Cignetti took over a program that has the budget, administrative commitment and location in a prime recruiting area to be near the top of FCS for the foreseeable future. James Madison's administration and boosters speak openly of wanting to challenge NDSU for division supremacy, admitting they keep a close eye on what the Bison are doing.
Cignetti's style is markedly different than Houston's fire-and-brimstone act, and it's worked. While Houston's pregame speeches were stuff of legend, Cignetti preaches a "never too high, never too low" approach. He and his staff have also made changes to the way the Dukes practice, work in the weight room and, perhaps most important, use quarterback Ben DiNucci.
The senior was turnover-prone last year under Houston, culminating in a five-interception game in the ugly loss to Colgate. Cignetti changed the offense to be more run-based, depending less on DiNucci to sling the ball around the field. The quarterback has thrown just five interceptions all season and was named the CAA Offensive Player of the Year.
It's been a perfect transition.
"I think for me it was the fact that I've been a head coach. This is my ninth year and I'd worked through some of the issues, some of the mistakes maybe you make early on. It was my third program," Cignetti said. "I also had familiarity with JMU because of Elon. Obviously we played them the last two years.
"It wasn't broken, kind of like the first two programs I took over. I had great respect for what they had accomplished here in the past. And I had a blueprint. I had a plan. I knew what I wanted to do."

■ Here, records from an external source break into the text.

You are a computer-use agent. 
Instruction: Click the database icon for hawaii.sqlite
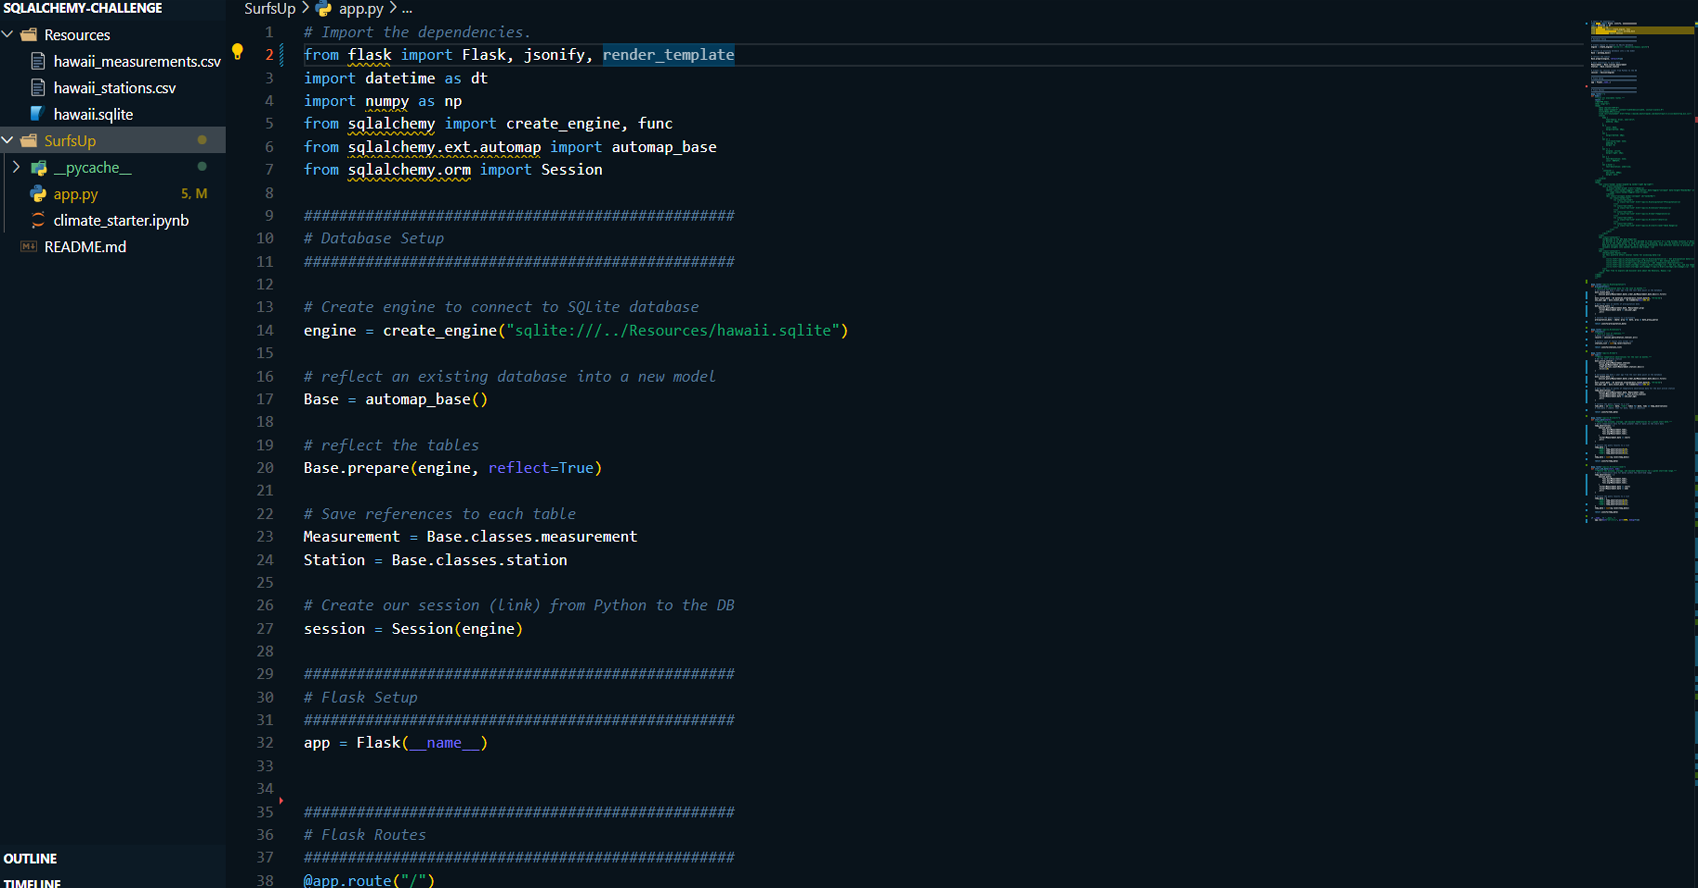38,114
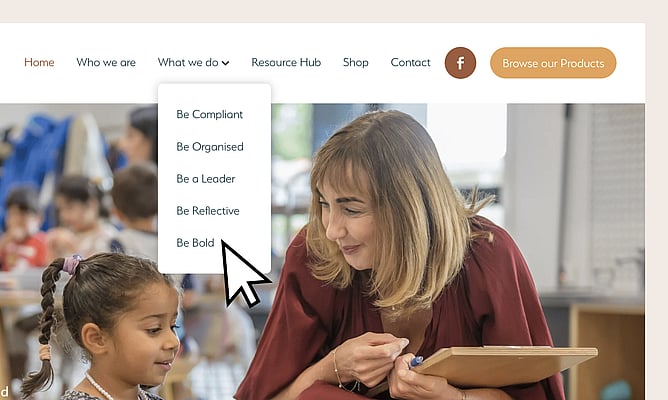Screen dimensions: 668x400
Task: Open the Shop link in navigation
Action: click(356, 63)
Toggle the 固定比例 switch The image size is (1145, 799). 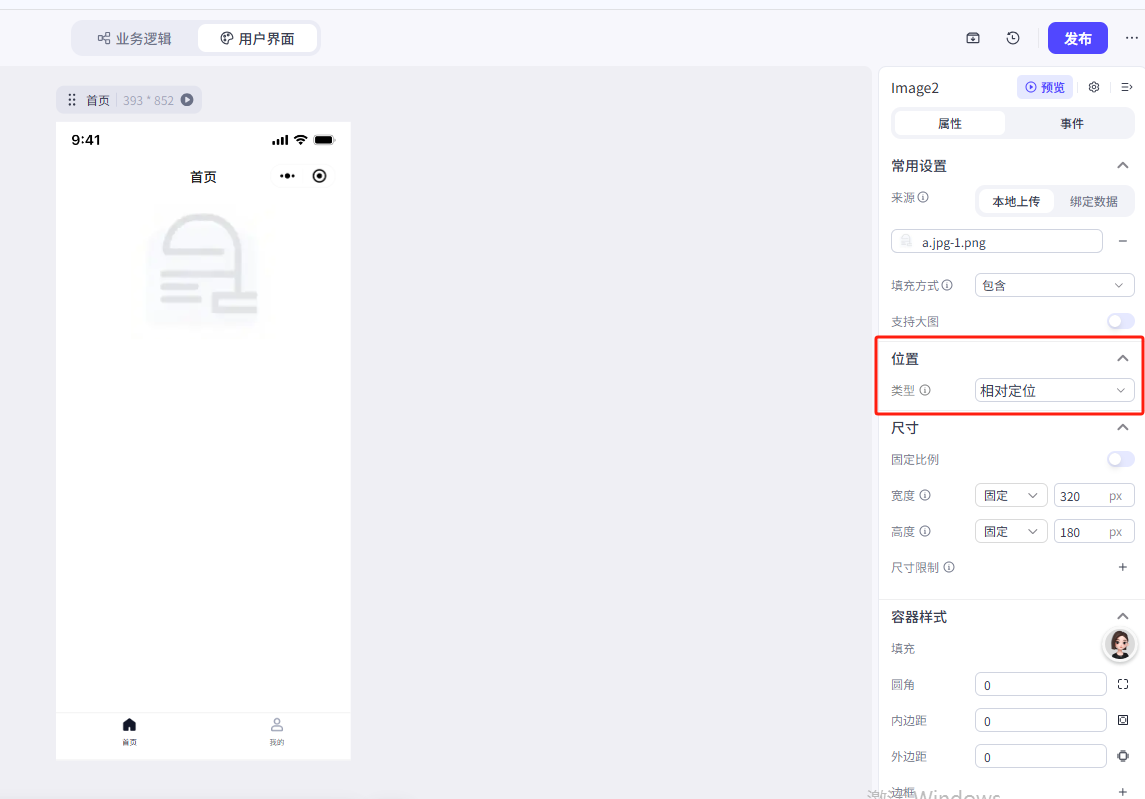coord(1120,459)
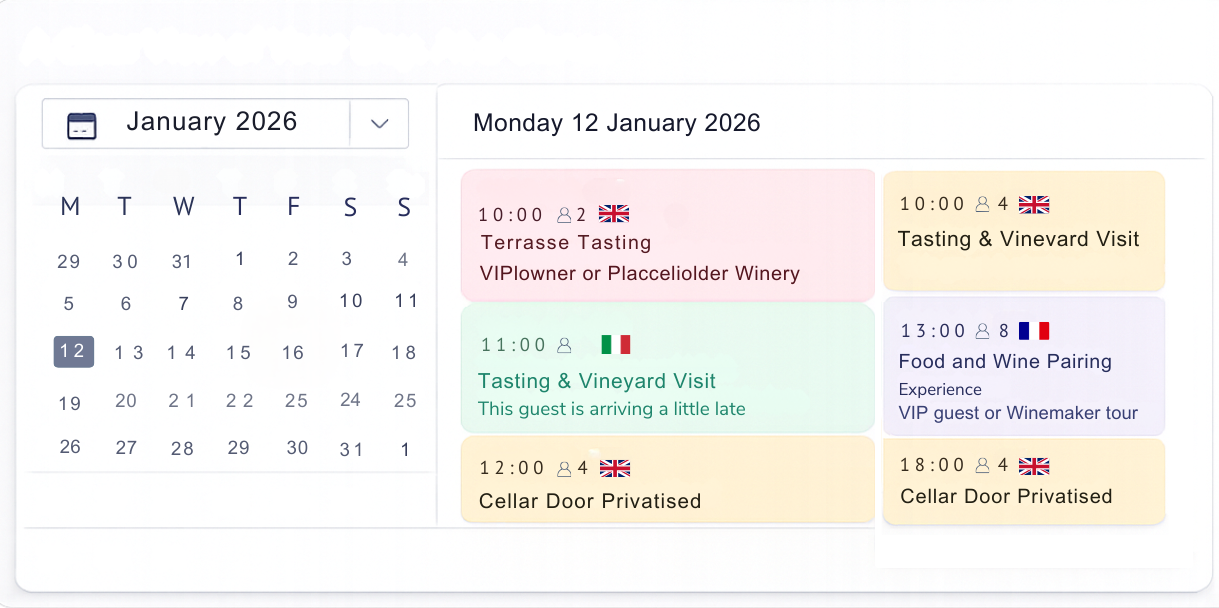Screen dimensions: 1219x608
Task: Click the Italian flag on 11:00 booking
Action: (616, 345)
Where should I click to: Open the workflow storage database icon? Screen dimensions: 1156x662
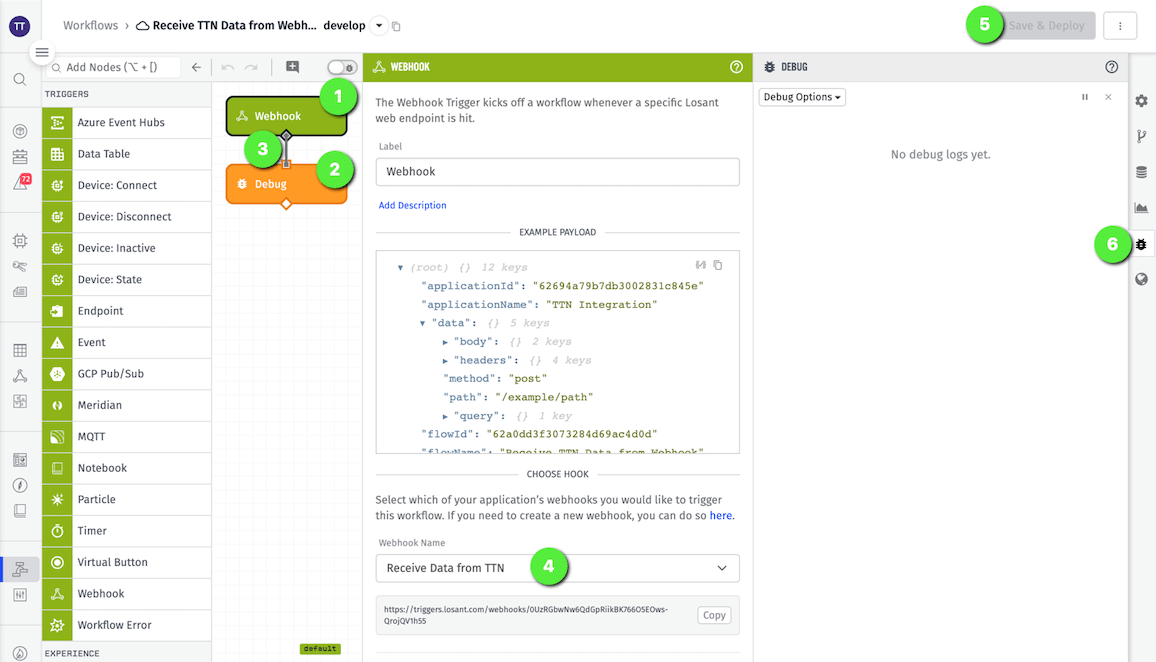[1141, 172]
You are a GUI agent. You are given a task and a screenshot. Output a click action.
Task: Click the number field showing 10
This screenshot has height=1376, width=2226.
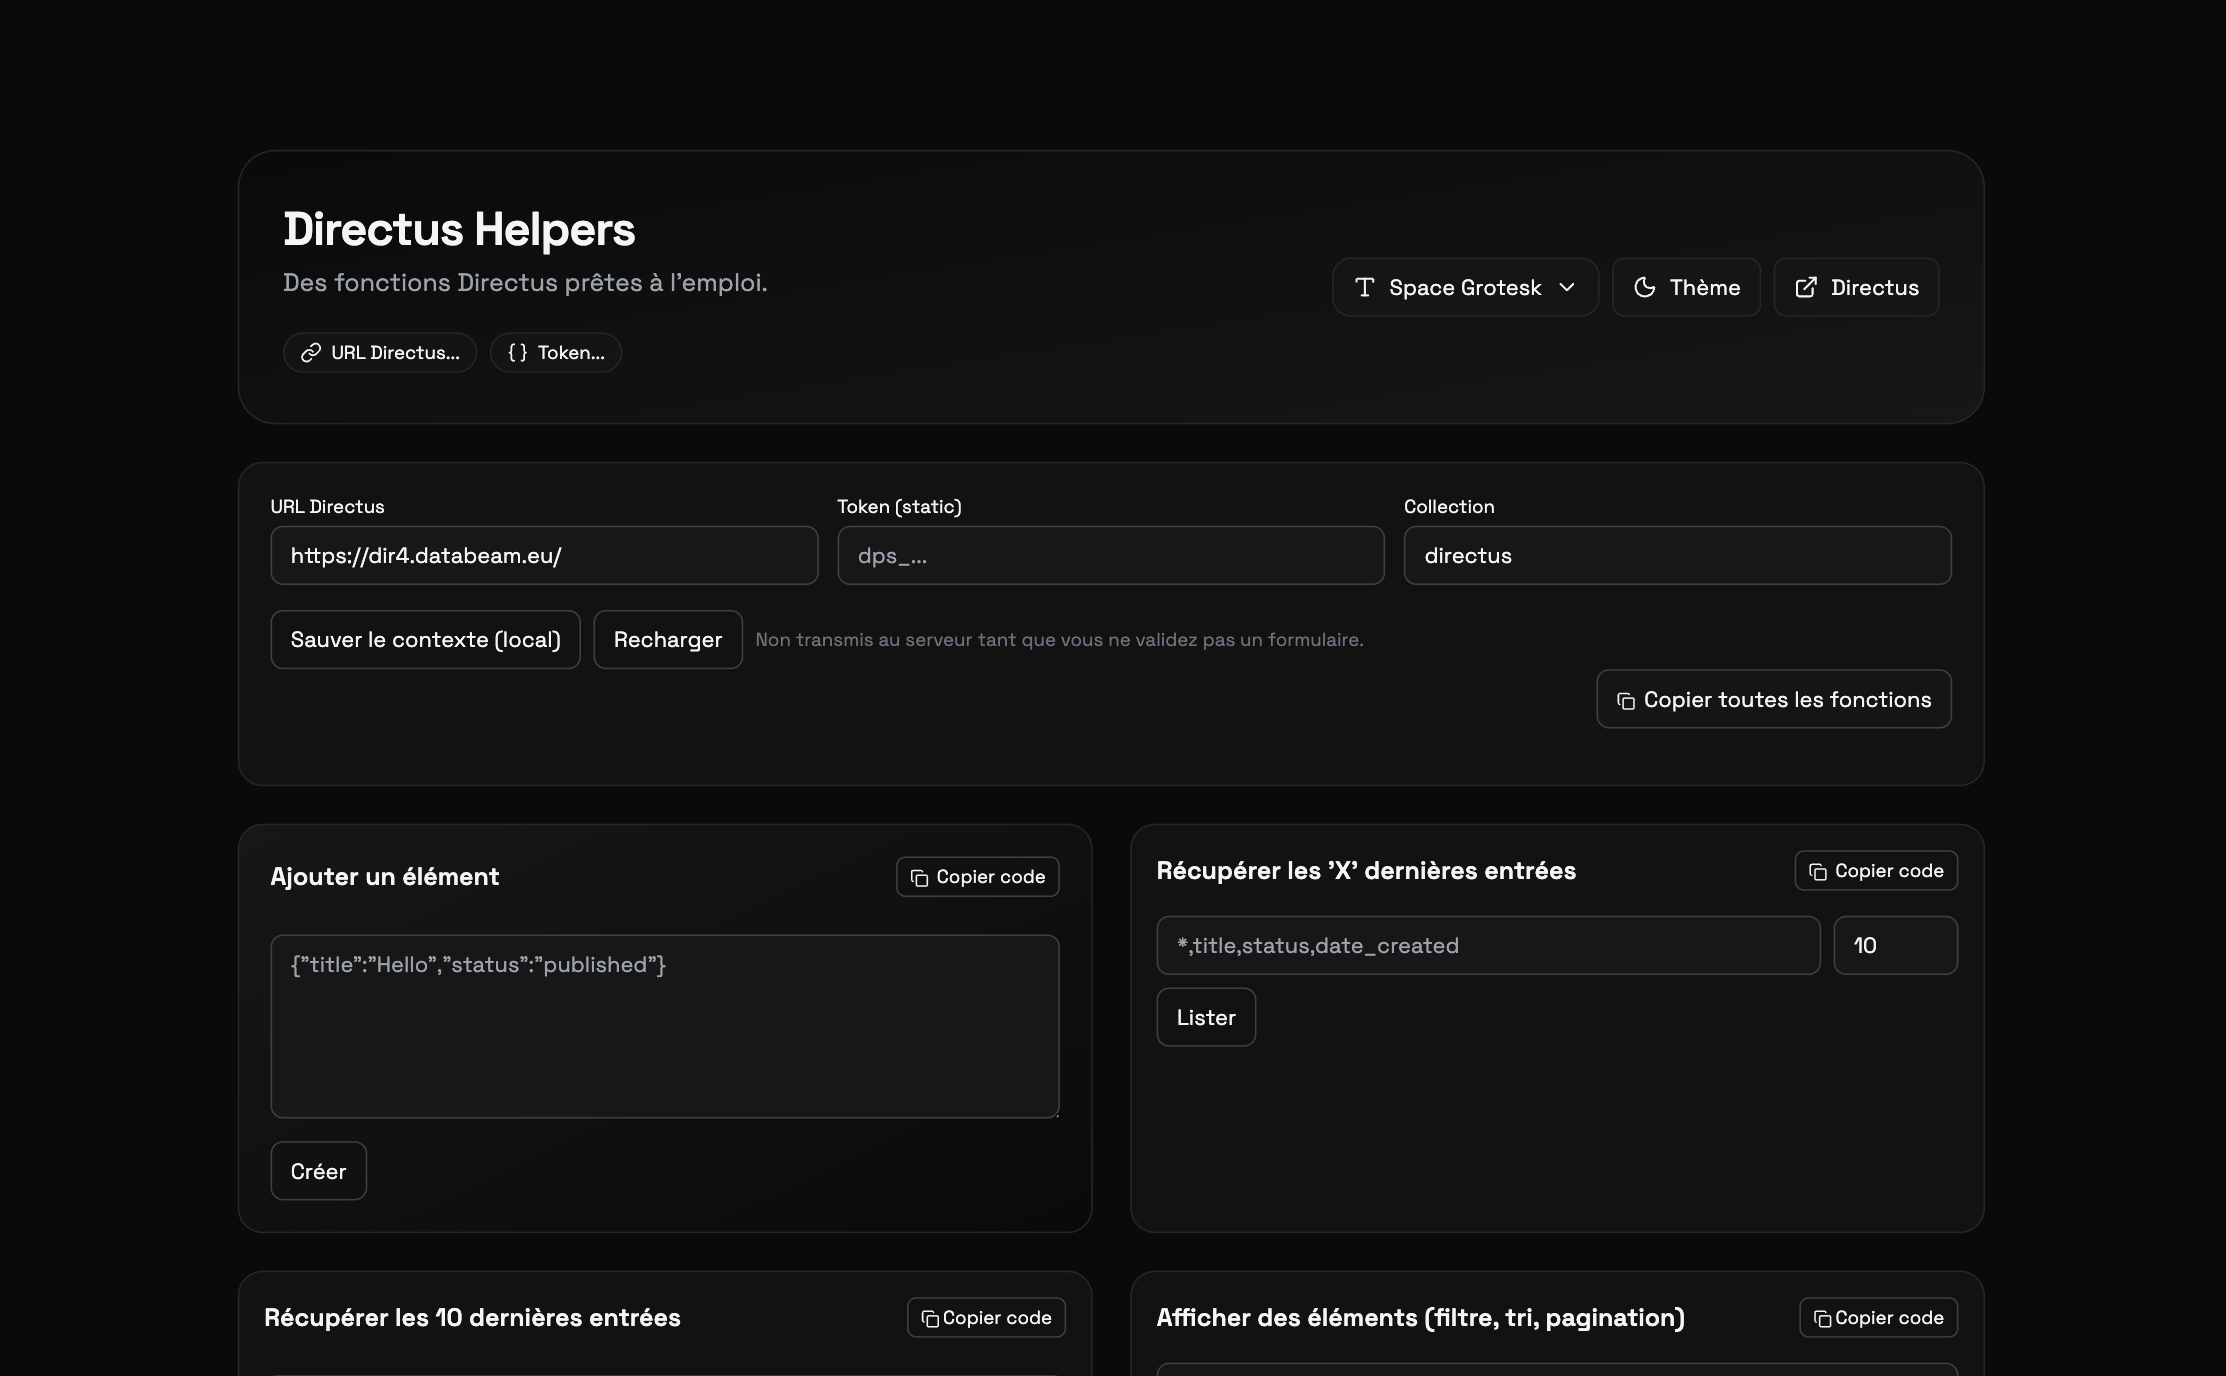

Cignetti knows how to cement his popularity in Harrisonburg, too. When a blogger named Cignetti as a possibility to fill the head coach vacancy at FBS Old Dominion, a JMU fan tweeted, "It's JMU HC speculation season again."
Cignetti replied to the tweet with a three-word response that reached almost mythical status among Dukes fans feeling burned by Houston's awkward departure: "No, it's not."
"I felt like we didn't need that distraction, that false distraction out there on Twitter or anywhere," Cignetti said. "We didn't need that. So I just happened to go home and was on Twitter and saw it and I responded."
A coach taking to Twitter to quash job rumors is just too good.
"It was good and I was very glad to see it," Bourne said. "The last thing you want to do is chase a coach at the end of the season. That didn't work out great last year. We got a great coach, but what that does for your team when you're trying to go into postseason play is it really tears at the fabric and synergy the team is trying to create."
The fabric and synergy stayed together, meaning the son will get a shot at the program that routed his father in a national championship game all those years ago.